--- START TASK INPUT ---

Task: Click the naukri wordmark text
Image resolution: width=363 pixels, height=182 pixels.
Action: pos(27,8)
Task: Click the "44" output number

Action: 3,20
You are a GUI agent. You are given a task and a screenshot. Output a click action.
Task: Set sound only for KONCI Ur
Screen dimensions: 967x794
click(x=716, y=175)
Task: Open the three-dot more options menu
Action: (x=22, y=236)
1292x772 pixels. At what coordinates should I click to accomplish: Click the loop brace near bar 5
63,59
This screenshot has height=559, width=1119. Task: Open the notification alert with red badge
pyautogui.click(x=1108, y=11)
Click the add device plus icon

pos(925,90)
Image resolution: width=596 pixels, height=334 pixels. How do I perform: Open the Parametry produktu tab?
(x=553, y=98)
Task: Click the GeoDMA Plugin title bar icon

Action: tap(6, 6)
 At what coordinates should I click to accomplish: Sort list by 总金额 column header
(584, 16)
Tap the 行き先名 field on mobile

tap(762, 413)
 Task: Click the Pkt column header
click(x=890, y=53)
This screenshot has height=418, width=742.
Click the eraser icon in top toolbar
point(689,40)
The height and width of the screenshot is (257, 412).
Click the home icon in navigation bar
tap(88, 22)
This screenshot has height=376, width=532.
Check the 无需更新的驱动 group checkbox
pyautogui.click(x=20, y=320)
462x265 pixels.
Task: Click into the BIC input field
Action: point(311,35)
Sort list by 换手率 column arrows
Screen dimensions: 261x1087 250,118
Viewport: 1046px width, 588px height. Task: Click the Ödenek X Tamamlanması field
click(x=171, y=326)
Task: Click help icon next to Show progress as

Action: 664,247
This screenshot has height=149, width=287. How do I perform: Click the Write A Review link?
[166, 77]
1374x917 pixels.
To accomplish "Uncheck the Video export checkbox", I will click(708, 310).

--- END TASK INPUT ---

**WHAT THE TASK REQUIRES:** Rewrite the listing starting with the line containing "You are a GUI" and going on through the line containing "Action: point(311,35)", changing "column header" to "column heading" and leaving everything else as it is.

**ANSWER TO THIS EXERCISE:**
You are a GUI agent. You are given a task and a screenshot. Output a click action.
Task: Set sound only for KONCI Ur
Screen dimensions: 967x794
click(x=716, y=175)
Task: Open the three-dot more options menu
Action: (x=22, y=236)
1292x772 pixels. At what coordinates should I click to accomplish: Click the loop brace near bar 5
63,59
This screenshot has height=559, width=1119. Task: Open the notification alert with red badge
pyautogui.click(x=1108, y=11)
Click the add device plus icon

pos(925,90)
Image resolution: width=596 pixels, height=334 pixels. How do I perform: Open the Parametry produktu tab?
(x=553, y=98)
Task: Click the GeoDMA Plugin title bar icon

Action: tap(6, 6)
 At what coordinates should I click to accomplish: Sort list by 总金额 column heading
(584, 16)
Tap the 行き先名 field on mobile

tap(762, 413)
 Task: Click the Pkt column heading
click(x=890, y=53)
This screenshot has height=418, width=742.
Click the eraser icon in top toolbar
point(689,40)
The height and width of the screenshot is (257, 412).
Click the home icon in navigation bar
tap(88, 22)
This screenshot has height=376, width=532.
Check the 无需更新的驱动 group checkbox
pyautogui.click(x=20, y=320)
462x265 pixels.
Task: Click into the BIC input field
Action: point(311,35)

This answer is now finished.